*What is being asked:* Whatever comes before the line containing "Task: Click the red Save $25 badge" stays out; transcribe that line and all that follow to the end of the records exactly, with no pictures.
---- Input data
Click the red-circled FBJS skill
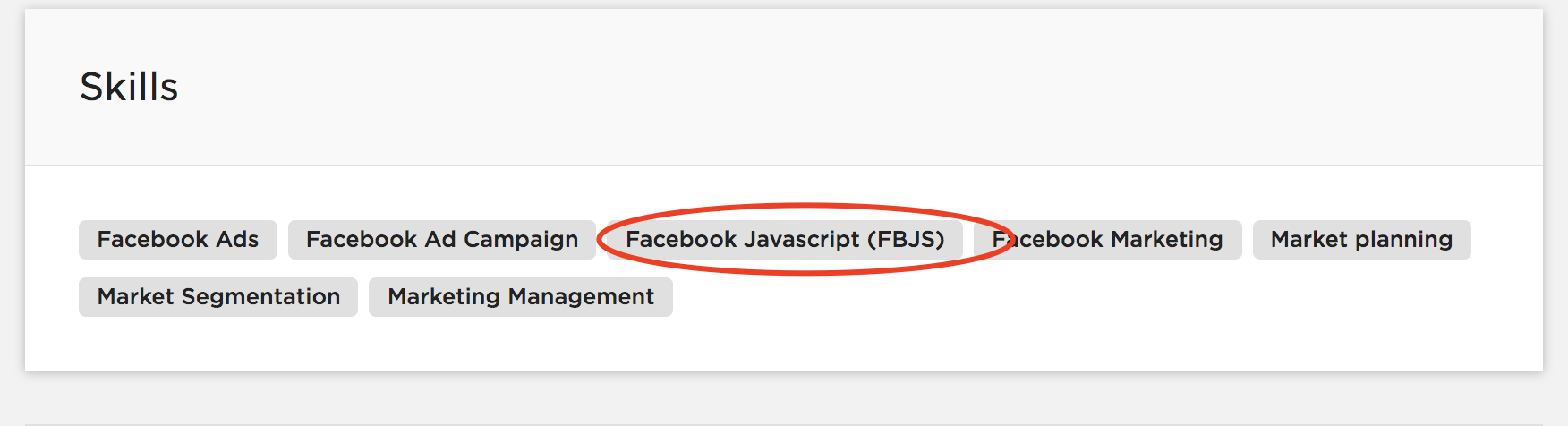Image resolution: width=1568 pixels, height=426 pixels. 784,240
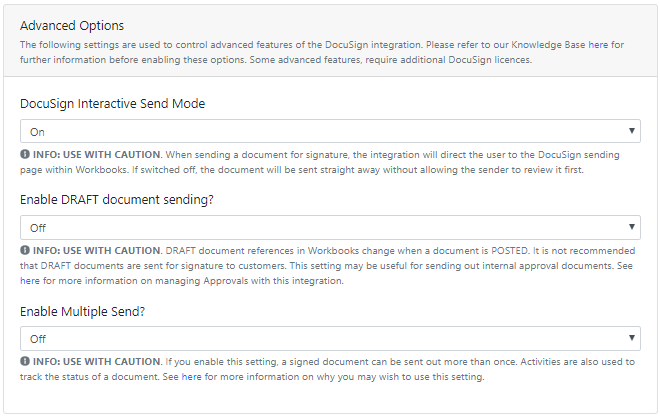Open the DocuSign Interactive Send Mode dropdown

click(x=330, y=131)
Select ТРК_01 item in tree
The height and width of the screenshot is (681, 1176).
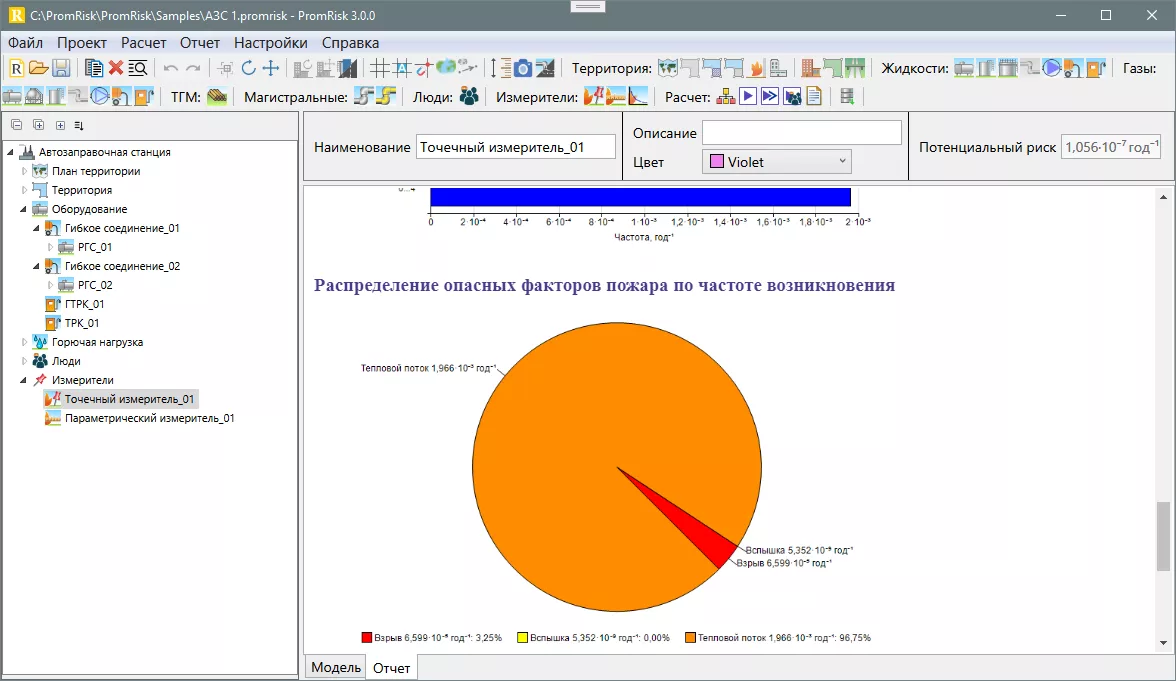[x=81, y=323]
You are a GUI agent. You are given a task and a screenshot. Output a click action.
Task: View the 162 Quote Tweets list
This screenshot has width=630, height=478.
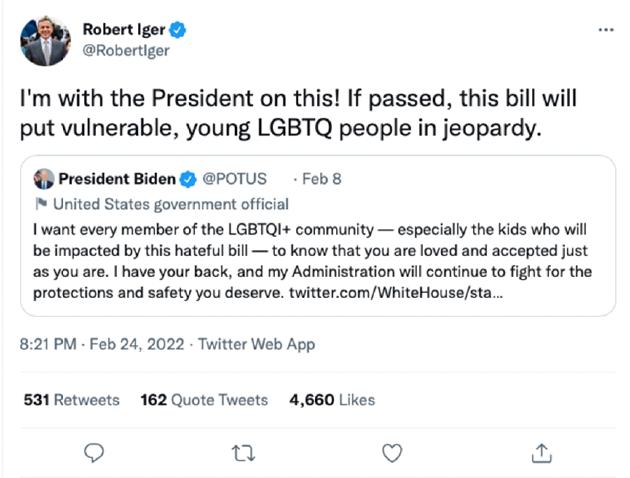tap(204, 400)
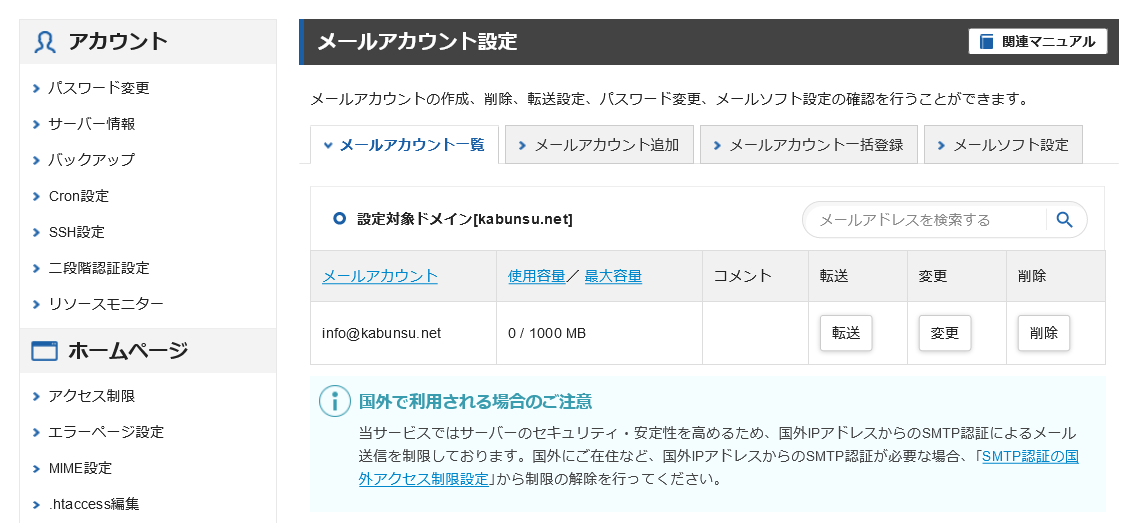Select the メールアカウント一覧 tab

coord(404,145)
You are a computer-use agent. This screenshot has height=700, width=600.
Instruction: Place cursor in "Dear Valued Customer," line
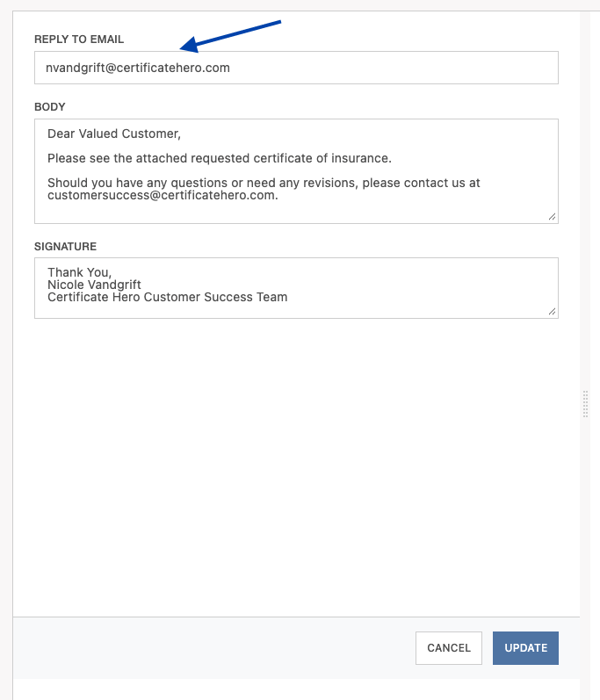click(x=114, y=134)
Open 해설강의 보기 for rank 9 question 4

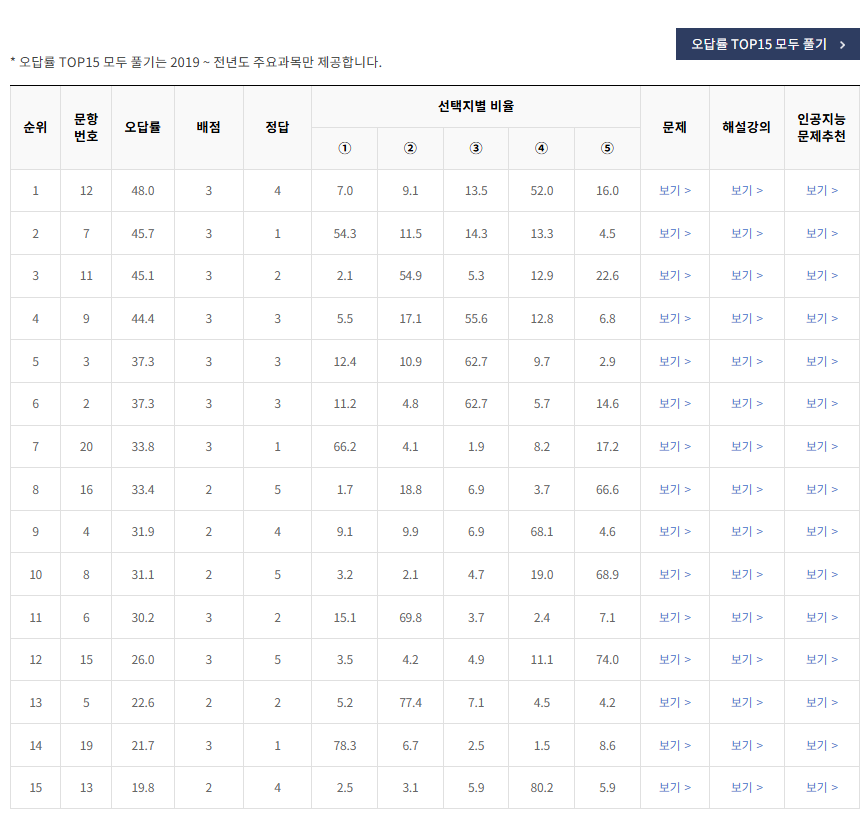tap(747, 532)
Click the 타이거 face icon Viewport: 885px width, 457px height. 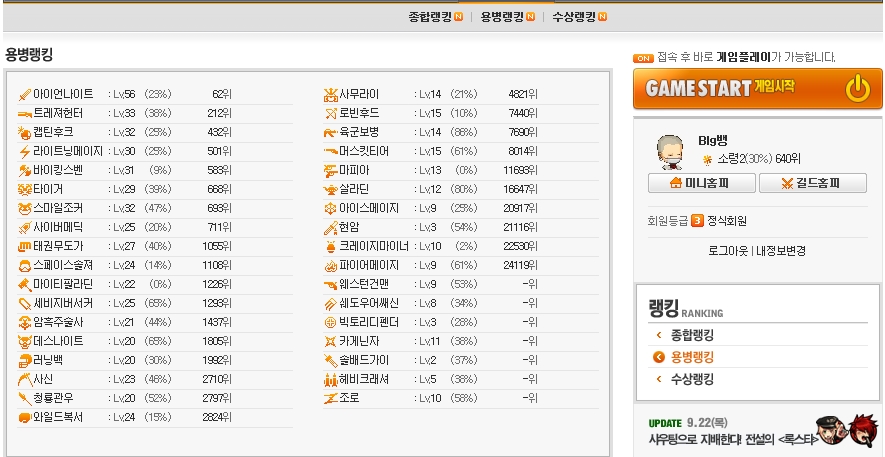tap(24, 190)
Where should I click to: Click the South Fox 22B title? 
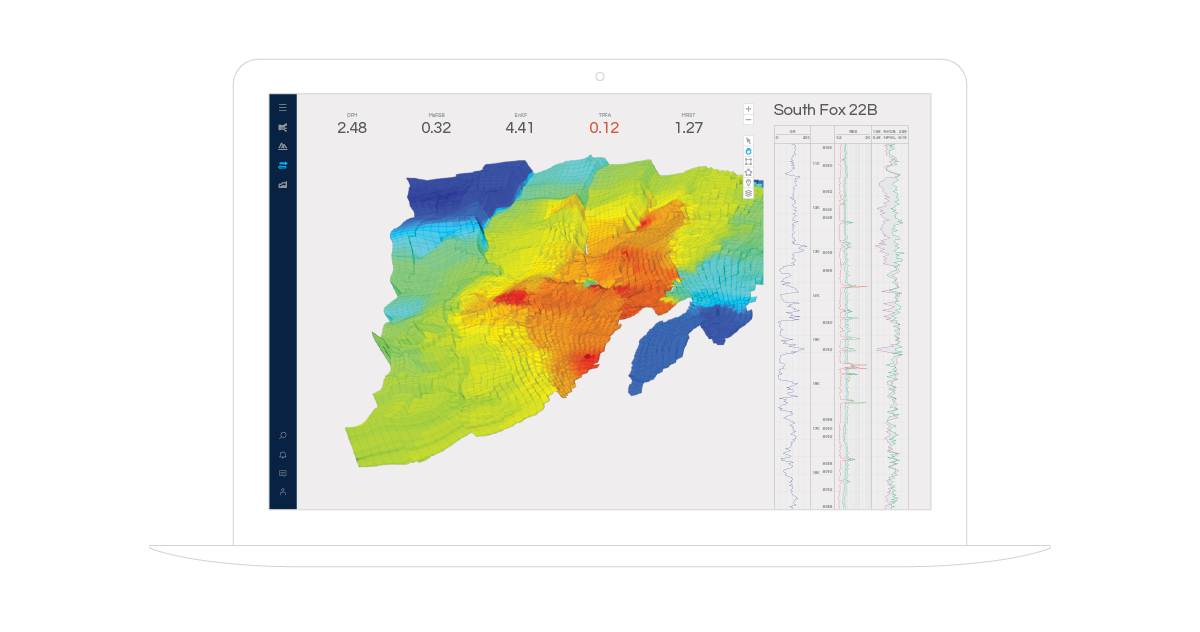tap(825, 110)
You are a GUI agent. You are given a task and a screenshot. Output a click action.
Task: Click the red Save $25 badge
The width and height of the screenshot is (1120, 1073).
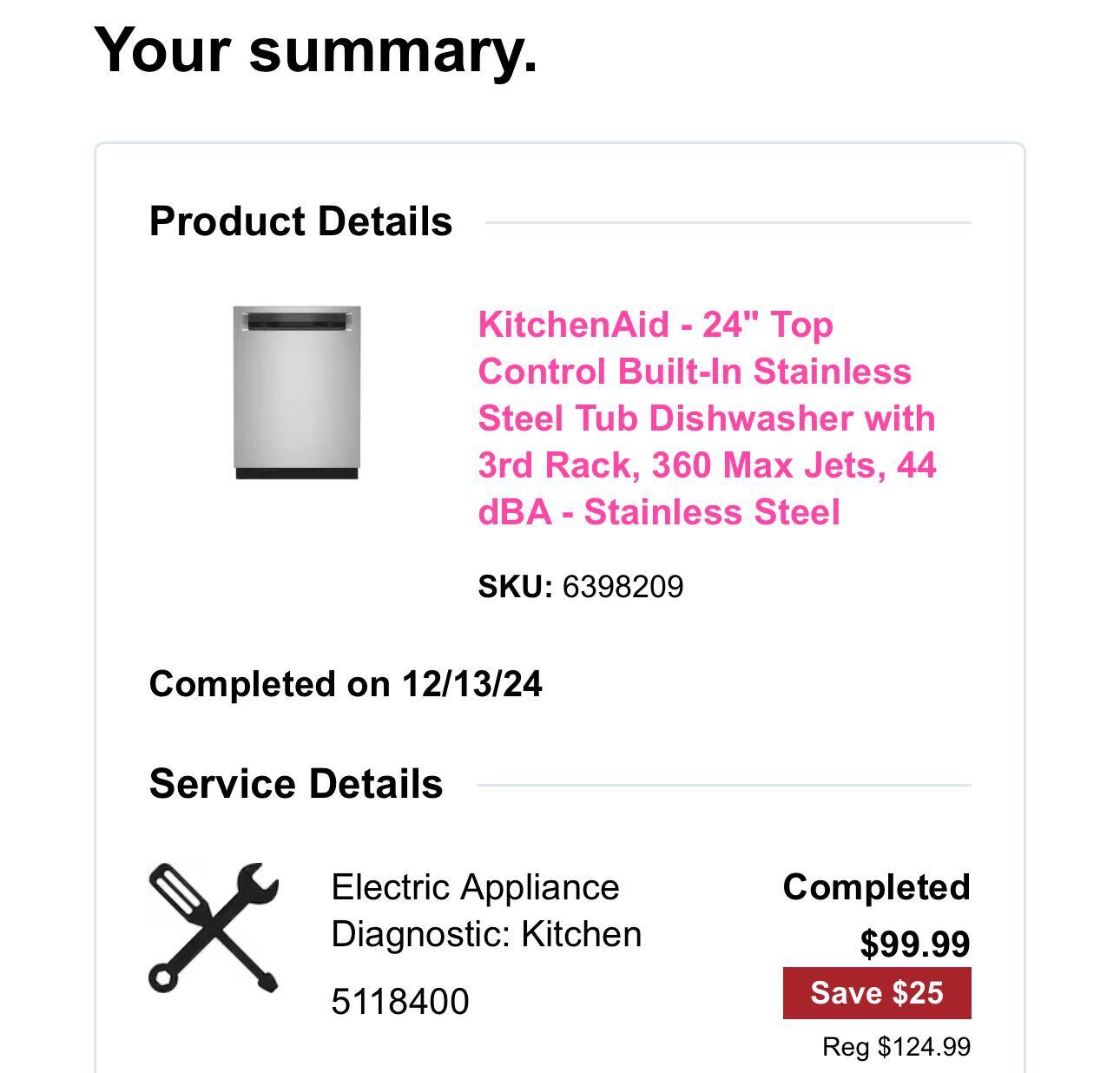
--------
*Task output:*
Task: Click the red Save $25 badge
The width and height of the screenshot is (1120, 1073).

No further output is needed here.